As to the purity of your goals, pure goals arise naturally through necessity, survival pressure, experience, truth, enquiry, love, inspiration, and even (and especially) failure. I wrote this post in a rush of inspiration as a sudden clarity made me see this more clearly. But your mind wastes most of its potential in dysfunctional past patterns of thought and behavior or fear of the future and fear of imperfection and it will try to stick with the known Devil than the unknown God.

This is what some cultures called as 'karma yoga' and it took me many years to understand what outcome independence really means. It sets you free and allows abundance to flow. In fact, there is something called the "zone" or "flow state", and you see it often in sports. When you're in a zone, you are absolutely outcome independent. You don't think or judge anything, you just flow. That is actually when you are at your very best. Thinking or judging or outcome anxiety will break this state. Your intention is absolutely pure at these moments.

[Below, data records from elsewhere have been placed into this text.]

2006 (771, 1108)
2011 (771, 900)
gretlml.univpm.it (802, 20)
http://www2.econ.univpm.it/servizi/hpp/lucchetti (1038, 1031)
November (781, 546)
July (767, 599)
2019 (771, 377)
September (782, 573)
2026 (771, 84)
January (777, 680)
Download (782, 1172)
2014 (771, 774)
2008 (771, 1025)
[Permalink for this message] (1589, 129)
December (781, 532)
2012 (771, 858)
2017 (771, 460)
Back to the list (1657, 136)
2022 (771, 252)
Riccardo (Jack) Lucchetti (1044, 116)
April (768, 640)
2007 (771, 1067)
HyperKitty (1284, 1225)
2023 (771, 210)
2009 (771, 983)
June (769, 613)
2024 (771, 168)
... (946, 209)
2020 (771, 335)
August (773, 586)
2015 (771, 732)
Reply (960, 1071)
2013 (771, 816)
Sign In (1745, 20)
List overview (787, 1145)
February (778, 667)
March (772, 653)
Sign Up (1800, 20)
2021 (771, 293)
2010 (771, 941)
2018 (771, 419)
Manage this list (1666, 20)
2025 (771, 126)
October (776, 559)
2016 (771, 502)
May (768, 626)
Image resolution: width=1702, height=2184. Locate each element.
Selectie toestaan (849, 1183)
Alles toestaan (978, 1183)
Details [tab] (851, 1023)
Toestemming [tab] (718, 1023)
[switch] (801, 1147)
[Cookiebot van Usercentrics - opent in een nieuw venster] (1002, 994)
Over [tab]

Now you may make a list of what you claim are your goals, but your real goals and their patterns are buried deep in your subconscious mind. You can only know what your subconscious mind truly desires by looking at your actual behavior, meditating and introspecting. Your actions will always be congruent with your real goals deep inside your mind no matter what stories you tell yourself. And those real goals buried within you are what create the actual reality of your life. Your innermost thought at the point of origin is always the one that becomes real. This is why fear and insecurity can be such self fulfilling prophecies. And also why inner confidence works the same way.

So if you need your goals to be genuine, they must go deep within where they are powerful enough to wipe out old patterns that hold you back. Then you can truly pursue them. Along the journey, life itself will turn into your best guide (it's not always gentle, often it's a tough teacher) and show you the way forward.